Jill Smola is 75 years old. She’s a retiree from Orlando, Florida, and she spent her life caring for the elderly. She played games, assembled puzzles, and offered company to those who otherwise would have sat alone.

Now, she sits alone herself. Her husband has died. She has a lung condition. She can’t drive. She can’t leave her home. Weeks can pass without human interaction.

Loneliness is an epidemic. And AI will not fix it. It will only dull the edges and make a diminished life tolerable.

But CBS News reports that she has a new companion. And she likes this companion more than her own daughter.

The companion? Artificial intelligence.

She spends five hours a day talking to her AI friend. They play games, do trivia, and just talk. She says she even prefers it to real people.

My first thought was simple: Stop this. We are losing our humanity.

But as I sat with the story, I realized something uncomfortable. Maybe we’ve already lost some of our humanity — not to AI, but to ourselves.

Outsourcing presence

How often do we know the right thing to do yet fail to act? We know we should visit the lonely. We know we should sit with someone in pain. We know what Jesus would do: Notice the forgotten, touch the untouchable, offer time and attention without outsourcing compassion.

Yet how often do we just … talk about it? On the radio, online, in lectures, in posts. We pontificate, and then we retreat.

I asked myself: What am I actually doing to close the distance between knowing and doing?

Human connection is messy. It’s inconvenient. It takes patience, humility, and endurance. AI doesn’t challenge you. It doesn’t interrupt your day. It doesn’t ask anything of you. Real people do. Real people make us confront our pride, our discomfort, our loneliness.

We’ve built an economy of convenience. We can have groceries delivered, movies streamed, answers instantly. But friendships — real relationships — are slow, inefficient, unpredictable. They happen in the blank spaces of life that we’ve been trained to ignore.

And now we’re replacing that inefficiency with machines.

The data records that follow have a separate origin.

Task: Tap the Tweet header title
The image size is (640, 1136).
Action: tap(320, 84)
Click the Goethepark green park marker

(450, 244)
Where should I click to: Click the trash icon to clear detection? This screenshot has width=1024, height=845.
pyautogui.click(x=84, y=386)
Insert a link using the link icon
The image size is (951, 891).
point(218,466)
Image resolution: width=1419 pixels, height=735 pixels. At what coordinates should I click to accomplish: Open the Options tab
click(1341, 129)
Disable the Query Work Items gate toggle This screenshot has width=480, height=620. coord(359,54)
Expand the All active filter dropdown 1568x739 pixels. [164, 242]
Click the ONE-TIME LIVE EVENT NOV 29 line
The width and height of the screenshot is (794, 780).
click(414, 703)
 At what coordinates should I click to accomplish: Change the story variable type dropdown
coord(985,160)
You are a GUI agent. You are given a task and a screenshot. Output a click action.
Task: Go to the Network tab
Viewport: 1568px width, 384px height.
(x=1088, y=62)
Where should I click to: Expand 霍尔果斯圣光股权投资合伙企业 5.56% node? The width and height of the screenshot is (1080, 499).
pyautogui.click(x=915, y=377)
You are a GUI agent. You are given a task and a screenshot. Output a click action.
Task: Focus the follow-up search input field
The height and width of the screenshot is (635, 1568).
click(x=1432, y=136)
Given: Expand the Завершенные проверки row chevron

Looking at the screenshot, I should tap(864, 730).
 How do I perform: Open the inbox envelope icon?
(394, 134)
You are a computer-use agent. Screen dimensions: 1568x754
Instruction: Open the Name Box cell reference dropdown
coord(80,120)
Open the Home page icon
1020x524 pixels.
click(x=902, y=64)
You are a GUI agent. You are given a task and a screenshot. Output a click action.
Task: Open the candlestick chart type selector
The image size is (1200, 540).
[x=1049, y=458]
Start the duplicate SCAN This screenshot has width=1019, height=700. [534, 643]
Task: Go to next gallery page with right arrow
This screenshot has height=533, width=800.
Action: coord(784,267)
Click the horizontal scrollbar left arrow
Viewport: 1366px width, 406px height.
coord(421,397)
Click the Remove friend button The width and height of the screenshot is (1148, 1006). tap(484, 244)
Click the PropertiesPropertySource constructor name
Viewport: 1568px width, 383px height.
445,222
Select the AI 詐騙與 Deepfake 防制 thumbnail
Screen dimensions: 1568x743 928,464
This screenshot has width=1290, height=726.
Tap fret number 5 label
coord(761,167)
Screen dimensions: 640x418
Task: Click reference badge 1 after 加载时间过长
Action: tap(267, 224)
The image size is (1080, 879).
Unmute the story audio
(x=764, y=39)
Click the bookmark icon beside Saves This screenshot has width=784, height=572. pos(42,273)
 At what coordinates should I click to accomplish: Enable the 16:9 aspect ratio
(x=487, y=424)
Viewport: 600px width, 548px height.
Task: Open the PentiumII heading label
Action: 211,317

AI provides comfort without challenge. It eliminates the risk of real intimacy. It’s an elegant coping mechanism for loneliness, but a poor substitute for life. If we’re not careful, the lonely won’t just be alone — they’ll be alone with an anesthetic, a shadow that never asks for anything, never interrupts, never makes them grow.

Reclaiming our humanity

We need to reclaim our humanity. Presence matters. Not theory. Not outrage. Action.

It starts small. Pull up a chair for someone who eats alone. Call a neighbor you haven’t spoken to in months. Visit a nursing home once a month — then once a week. Ask their names, hear their stories. Teach your children how to be present, to sit with someone in grief, without rushing to fix it.

Turn phones off at dinner. Make Sunday afternoons human time. Listen. Ask questions. Don’t post about it afterward. Make the act itself sacred.

Humility is central. We prefer machines because we can control them. Real people are inconvenient. They interrupt our narratives. They demand patience, forgiveness, and endurance. They make us confront ourselves.

A friend will challenge your self-image. A chatbot won’t.

Our homes are quieter. Our streets are emptier. Loneliness is an epidemic. And AI will not fix it. It will only dull the edges and make a diminished life tolerable.

Before we worry about how AI will reshape humanity, we must first practice humanity. It can start with 15 minutes a day of undivided attention, presence, and listening.

Change usually comes when pain finally wins. Let’s not wait for that. Let’s start now. Because real connection restores faster than any machine ever will.